See? Excuses. Valid and truthful, yes, but in the end, meaningless.

But there’s something else I’ve been doing the past few weeks (months, really) that I don’t need to make excuses for, something that relates to the Rare Disease Day and to our identities as patients.

I’ve been participating in research studies. From broad public health studies launched in the ER to short, three-week surveys to long-term trials with blood work and follow-ups, I’ve jumped in whenever I’ve been approached by a research assistant. Sometimes, the studies have little value to my personal situation but are part of worthwhile projects in communicable diseases or prevention. Other times, the studies are directly related to what I live with and am going through.

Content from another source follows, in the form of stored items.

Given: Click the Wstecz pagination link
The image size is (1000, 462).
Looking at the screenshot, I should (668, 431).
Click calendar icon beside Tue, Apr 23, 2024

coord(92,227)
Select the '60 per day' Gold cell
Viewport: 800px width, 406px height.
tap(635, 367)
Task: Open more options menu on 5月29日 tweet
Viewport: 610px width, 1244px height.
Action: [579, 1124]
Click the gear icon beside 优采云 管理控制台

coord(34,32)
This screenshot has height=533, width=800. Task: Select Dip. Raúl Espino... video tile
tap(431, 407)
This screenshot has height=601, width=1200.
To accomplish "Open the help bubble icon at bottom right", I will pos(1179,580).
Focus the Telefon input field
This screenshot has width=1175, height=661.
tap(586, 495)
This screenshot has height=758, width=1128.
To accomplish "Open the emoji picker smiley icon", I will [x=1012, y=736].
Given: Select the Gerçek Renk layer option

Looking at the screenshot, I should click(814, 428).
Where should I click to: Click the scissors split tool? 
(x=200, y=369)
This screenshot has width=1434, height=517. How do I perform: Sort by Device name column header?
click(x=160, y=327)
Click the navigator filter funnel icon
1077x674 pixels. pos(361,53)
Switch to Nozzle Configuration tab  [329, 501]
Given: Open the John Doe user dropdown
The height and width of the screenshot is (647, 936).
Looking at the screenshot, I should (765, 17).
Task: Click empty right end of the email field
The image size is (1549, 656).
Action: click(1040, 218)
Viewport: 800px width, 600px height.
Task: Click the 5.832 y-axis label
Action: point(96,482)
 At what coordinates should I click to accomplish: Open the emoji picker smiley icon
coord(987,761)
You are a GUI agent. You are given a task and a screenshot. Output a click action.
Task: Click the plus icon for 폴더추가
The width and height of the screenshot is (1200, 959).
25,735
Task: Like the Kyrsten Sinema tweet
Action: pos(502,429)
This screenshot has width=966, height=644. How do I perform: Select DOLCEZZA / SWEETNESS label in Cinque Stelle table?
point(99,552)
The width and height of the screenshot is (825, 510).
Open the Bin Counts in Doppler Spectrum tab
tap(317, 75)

I am not exaggerating when I say I wouldn’t be alive and certainly wouldn’t have the quality of life I do have were it not for medical research, for the thousands of participants or “subjects” who have volunteered for studies before me and for the researchers and scientists who launch these investigations.

From my point of view, any time I can participate in a research study it’s a tiny way of giving back, and of hopefully contributing to something that will positively impact other patients down the road.

For rare disease patients, the need for research is especially critical. So it may be a few days late and it may not be an official Rare Disease Day post, but consider this my public service announcement for the week.

And at least this is something I don’t have a lame excuse for these days!